§ Aim of the exercise:
When you reach the line that contains "The height and width of the screenshot is (1013, 1545)." in the data below, start reproducing lines exactly, and stop after the line that contains "Screen dimensions: 1942x1146".

Pixel coordinate grounding data:
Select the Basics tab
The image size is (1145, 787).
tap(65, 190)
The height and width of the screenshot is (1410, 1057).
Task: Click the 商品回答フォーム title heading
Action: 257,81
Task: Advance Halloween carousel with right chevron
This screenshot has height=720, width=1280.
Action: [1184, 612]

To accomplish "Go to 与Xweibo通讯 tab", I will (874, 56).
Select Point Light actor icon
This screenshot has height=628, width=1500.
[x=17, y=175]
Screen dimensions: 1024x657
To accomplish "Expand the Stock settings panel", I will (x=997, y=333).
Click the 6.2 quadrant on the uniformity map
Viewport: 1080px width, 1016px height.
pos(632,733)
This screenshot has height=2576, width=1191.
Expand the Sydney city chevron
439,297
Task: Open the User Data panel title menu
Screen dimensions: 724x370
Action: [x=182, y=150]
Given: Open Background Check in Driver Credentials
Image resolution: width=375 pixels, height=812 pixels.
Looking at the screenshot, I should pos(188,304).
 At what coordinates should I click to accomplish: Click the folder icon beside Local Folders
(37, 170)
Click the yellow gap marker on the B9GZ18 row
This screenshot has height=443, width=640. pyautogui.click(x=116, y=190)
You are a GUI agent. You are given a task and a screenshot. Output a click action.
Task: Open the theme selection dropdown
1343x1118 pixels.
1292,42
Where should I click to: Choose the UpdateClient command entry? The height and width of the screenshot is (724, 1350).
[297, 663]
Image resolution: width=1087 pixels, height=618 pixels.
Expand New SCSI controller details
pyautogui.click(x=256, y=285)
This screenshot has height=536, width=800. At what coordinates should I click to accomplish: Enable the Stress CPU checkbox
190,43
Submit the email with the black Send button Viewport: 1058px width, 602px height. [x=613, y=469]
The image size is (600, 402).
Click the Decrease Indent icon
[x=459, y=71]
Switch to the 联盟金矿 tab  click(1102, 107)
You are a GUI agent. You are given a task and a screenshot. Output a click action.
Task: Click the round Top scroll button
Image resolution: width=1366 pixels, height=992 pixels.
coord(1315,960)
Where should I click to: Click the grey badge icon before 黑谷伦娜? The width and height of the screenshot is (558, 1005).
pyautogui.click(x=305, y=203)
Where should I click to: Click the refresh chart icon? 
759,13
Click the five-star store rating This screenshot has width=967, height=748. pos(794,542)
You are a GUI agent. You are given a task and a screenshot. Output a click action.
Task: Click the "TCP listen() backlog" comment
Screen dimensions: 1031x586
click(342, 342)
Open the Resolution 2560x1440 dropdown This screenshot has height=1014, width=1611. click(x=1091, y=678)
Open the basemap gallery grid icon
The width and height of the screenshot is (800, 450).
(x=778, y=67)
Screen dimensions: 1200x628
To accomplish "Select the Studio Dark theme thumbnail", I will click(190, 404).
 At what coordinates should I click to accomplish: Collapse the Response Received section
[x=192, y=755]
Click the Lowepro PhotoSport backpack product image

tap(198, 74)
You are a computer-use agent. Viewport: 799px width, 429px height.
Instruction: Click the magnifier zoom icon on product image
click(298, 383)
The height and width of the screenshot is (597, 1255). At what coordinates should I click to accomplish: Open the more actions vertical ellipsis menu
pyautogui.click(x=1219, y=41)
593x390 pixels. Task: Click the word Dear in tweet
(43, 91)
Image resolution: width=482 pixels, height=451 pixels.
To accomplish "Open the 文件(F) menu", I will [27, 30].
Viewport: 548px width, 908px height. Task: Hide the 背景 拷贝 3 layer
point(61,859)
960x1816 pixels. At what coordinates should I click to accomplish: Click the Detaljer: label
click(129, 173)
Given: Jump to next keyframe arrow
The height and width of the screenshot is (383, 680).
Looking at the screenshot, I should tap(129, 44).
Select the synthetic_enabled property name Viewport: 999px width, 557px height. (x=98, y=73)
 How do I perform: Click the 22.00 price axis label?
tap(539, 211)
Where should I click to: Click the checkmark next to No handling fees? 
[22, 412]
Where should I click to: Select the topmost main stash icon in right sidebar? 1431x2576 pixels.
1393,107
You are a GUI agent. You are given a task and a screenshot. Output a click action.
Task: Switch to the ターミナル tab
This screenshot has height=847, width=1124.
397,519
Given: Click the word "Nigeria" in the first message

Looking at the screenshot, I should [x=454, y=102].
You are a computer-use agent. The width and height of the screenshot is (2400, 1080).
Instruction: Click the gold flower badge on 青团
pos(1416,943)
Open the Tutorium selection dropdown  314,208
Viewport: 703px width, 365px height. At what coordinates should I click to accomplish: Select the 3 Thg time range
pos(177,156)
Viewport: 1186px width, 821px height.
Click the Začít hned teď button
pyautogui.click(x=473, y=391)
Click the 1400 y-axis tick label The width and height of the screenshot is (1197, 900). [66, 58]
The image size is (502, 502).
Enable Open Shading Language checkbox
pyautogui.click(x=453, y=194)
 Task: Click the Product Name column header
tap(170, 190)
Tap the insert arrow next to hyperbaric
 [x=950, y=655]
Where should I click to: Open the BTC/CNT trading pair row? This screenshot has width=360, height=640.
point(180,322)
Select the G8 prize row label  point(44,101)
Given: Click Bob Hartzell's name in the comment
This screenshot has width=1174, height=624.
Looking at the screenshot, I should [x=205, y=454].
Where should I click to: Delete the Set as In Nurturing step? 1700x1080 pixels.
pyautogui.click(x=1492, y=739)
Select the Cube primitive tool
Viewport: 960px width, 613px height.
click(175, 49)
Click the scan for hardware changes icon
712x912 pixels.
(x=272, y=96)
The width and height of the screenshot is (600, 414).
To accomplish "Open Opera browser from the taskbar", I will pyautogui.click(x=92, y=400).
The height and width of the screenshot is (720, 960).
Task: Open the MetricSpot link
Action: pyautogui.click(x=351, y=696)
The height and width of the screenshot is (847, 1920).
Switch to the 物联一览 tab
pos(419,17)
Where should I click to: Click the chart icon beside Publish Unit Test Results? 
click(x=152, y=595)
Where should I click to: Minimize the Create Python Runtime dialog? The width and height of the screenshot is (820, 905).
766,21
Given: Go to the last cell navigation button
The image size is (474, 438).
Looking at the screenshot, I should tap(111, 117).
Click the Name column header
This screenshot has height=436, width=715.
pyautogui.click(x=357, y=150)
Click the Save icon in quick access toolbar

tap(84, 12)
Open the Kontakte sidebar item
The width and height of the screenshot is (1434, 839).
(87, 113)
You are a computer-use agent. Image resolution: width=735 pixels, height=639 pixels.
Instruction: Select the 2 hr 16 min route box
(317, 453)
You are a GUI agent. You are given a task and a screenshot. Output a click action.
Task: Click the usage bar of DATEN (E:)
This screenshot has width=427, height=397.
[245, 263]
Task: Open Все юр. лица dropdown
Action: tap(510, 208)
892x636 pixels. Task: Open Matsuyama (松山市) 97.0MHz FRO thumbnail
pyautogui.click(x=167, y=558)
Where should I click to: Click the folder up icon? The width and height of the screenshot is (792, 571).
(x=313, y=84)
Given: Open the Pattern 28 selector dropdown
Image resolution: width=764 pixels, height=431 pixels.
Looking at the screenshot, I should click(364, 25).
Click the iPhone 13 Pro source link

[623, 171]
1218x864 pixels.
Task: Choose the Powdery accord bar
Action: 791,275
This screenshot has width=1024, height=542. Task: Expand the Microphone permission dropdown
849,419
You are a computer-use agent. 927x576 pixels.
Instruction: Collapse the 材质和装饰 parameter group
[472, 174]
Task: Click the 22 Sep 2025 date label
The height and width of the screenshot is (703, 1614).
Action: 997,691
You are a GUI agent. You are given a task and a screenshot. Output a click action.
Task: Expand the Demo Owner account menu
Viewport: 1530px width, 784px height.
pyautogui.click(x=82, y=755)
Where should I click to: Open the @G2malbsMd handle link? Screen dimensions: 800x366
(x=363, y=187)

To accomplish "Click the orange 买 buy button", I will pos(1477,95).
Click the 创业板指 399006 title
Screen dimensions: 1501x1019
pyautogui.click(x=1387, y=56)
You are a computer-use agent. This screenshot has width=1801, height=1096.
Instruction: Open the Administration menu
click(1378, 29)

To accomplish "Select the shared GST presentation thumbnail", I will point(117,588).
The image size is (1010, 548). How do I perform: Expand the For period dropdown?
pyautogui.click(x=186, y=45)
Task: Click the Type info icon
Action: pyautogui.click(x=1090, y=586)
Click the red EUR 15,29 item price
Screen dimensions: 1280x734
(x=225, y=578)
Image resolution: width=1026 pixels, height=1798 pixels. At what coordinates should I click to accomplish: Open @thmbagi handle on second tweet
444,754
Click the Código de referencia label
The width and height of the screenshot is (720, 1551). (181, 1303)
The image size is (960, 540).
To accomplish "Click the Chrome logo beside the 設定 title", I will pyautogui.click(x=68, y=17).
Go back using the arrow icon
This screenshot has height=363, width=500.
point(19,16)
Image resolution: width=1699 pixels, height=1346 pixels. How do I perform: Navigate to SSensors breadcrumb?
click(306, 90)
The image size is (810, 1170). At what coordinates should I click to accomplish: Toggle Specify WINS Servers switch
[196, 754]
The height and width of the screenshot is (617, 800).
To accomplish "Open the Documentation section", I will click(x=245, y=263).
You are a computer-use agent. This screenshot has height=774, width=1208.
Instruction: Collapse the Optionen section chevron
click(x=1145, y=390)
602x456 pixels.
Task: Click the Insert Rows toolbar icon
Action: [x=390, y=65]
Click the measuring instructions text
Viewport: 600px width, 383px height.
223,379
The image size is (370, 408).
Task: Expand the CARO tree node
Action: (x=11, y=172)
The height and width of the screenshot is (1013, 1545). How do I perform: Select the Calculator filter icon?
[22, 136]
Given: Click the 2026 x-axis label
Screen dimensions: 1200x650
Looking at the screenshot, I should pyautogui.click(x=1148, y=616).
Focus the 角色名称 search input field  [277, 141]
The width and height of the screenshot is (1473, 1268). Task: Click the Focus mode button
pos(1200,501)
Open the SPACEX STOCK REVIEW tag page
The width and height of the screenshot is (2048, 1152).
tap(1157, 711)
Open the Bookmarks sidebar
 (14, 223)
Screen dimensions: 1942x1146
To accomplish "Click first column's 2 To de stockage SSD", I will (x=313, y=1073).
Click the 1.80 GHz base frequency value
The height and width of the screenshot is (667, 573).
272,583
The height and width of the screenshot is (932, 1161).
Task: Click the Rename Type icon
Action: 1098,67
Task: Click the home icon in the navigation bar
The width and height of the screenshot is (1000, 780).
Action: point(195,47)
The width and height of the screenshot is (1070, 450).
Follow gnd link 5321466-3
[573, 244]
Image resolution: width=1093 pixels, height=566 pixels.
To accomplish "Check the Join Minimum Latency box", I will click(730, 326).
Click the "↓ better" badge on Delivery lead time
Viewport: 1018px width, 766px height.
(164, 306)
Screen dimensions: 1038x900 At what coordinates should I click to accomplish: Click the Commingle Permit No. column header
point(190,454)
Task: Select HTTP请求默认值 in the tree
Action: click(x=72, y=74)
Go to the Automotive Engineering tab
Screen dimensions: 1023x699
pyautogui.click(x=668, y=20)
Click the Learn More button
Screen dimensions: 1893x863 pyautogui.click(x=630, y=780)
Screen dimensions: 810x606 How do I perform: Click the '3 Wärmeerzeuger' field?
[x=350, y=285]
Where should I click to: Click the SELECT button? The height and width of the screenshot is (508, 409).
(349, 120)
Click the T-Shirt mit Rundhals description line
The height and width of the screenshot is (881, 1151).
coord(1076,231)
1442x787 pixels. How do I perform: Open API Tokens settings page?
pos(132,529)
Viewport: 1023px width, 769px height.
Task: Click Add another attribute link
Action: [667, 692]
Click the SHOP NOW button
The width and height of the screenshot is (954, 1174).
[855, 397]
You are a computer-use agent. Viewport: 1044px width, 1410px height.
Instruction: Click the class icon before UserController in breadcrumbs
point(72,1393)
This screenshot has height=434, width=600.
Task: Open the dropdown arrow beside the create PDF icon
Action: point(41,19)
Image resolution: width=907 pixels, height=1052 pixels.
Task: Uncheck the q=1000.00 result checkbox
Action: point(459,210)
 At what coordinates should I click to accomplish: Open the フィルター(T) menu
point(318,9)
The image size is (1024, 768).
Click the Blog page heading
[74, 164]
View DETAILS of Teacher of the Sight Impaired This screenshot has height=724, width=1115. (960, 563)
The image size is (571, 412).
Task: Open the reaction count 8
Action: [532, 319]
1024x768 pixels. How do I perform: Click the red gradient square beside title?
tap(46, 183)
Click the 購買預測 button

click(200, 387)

§ Reply to the task:
The height and width of the screenshot is (1013, 1545). How do I perform: Select the Calculator filter icon?
[22, 136]
Given: Click the 2026 x-axis label
Screen dimensions: 1200x650
Looking at the screenshot, I should pyautogui.click(x=1148, y=616).
Focus the 角色名称 search input field  [277, 141]
The width and height of the screenshot is (1473, 1268). Task: Click the Focus mode button
pos(1200,501)
Open the SPACEX STOCK REVIEW tag page
The width and height of the screenshot is (2048, 1152).
tap(1157, 711)
Open the Bookmarks sidebar
 (14, 223)
Screen dimensions: 1942x1146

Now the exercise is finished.